Antes e depois A herança deixada pela União Soviética no mundo socialista Após diversos conflitos separatistas, a maioria das ex-repúblicas ainda enfrenta problemas econômicos

Por: Mike Torres - Diario de Pernambuco

Publicado em: 20/01/2017 11:00 Atualizado em: 20/01/2017 14:27



O desmembramento da URSS em 1991 não deixou apenas o povo soviético em turbulência. Sérios problemas se fizeram presentes tanto nas ex-repúblicas da URSS quanto, principalmente, em Cuba, na China e na Coreia do Norte, além de outros países que viviam sob as asas da superpotência socialista.


Para a professora Annamaria Fonseca, do Departamento de História da UFPE,  os países que saíram do Bloco Soviético ainda passam por grandes dificuldades. "Não porque se desligaram, mas porque já passavam por enormes problemas anteriormente”, explica. Algumas das repúblicas, entretanto, apresentam situações de certa prosperidade econômica, como lembra o professor Heitor Rocha, do Departamento de Comunicação Social da UFPE, principalmente por causa das riquezas naturais abundantes.

[LISTAGEM]

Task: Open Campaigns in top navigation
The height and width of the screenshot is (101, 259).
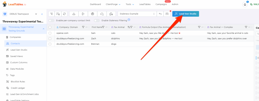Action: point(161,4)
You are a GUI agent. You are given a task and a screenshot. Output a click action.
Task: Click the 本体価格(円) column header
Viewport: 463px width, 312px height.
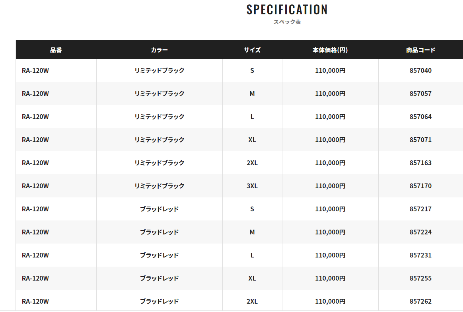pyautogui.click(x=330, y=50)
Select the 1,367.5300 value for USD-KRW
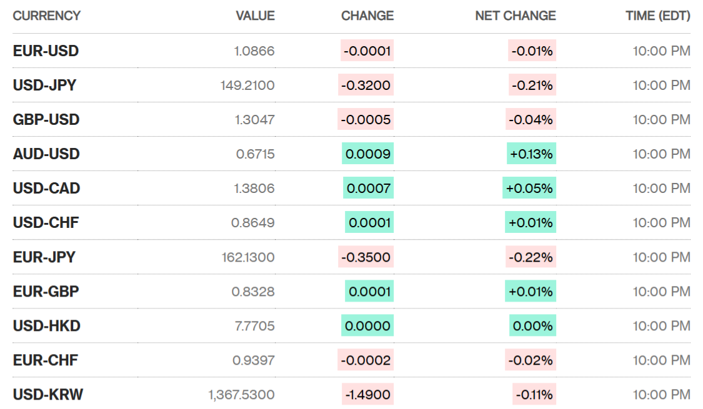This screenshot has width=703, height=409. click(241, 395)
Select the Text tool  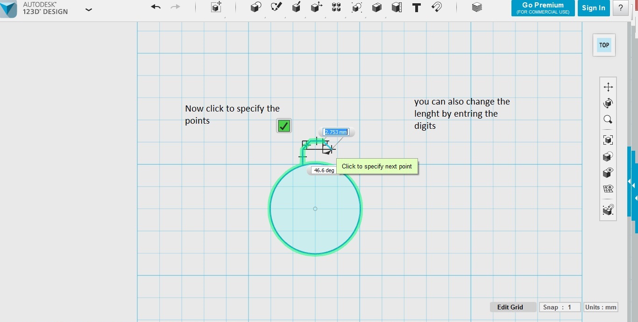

...

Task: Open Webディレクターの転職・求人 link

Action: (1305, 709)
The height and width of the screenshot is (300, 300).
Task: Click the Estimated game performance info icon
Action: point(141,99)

--

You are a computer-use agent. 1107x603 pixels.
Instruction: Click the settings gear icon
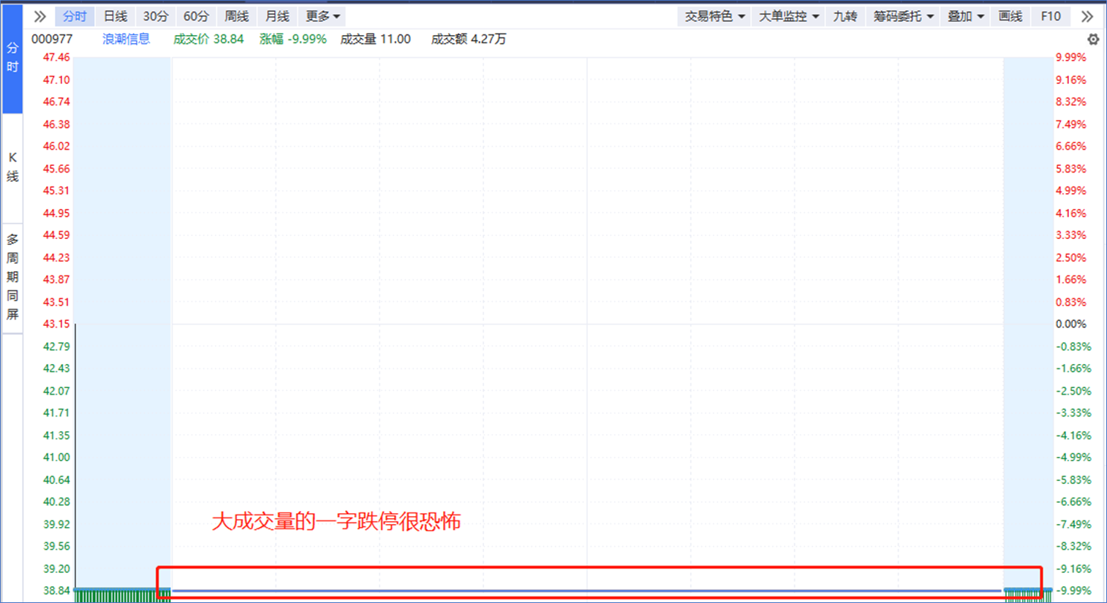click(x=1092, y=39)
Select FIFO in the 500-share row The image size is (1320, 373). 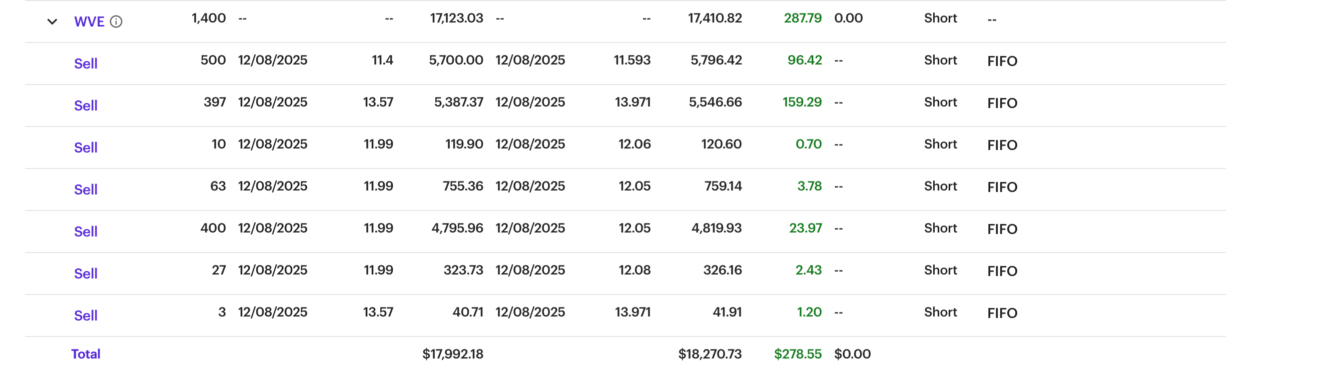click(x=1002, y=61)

[O QUE FAZER]
1) Responda com base no trecho sobre a herança soviética:
(a) Em que ano ocorreu o desmembramento da URSS?
(b) A que departamento da UFPE pertence a professora Annamaria Fonseca?
(c) Segundo o professor Heitor Rocha, o que explica principalmente a prosperidade econômica de algumas repúblicas?
2) Selecione todas as linhas das entradas que contêm a palavra "Open", diferenciando maiúsculas de minúsculas.
O trecho do documento e as entradas são materiais independentes entre si.

[RESPOSTAS EM ORDEM]
1)
(a) Em 1991.
(b) Ao Departamento de História.
(c) As riquezas naturais abundantes.

2)
Task: Open Campaigns in top navigation
Task: Open Webディレクターの転職・求人 link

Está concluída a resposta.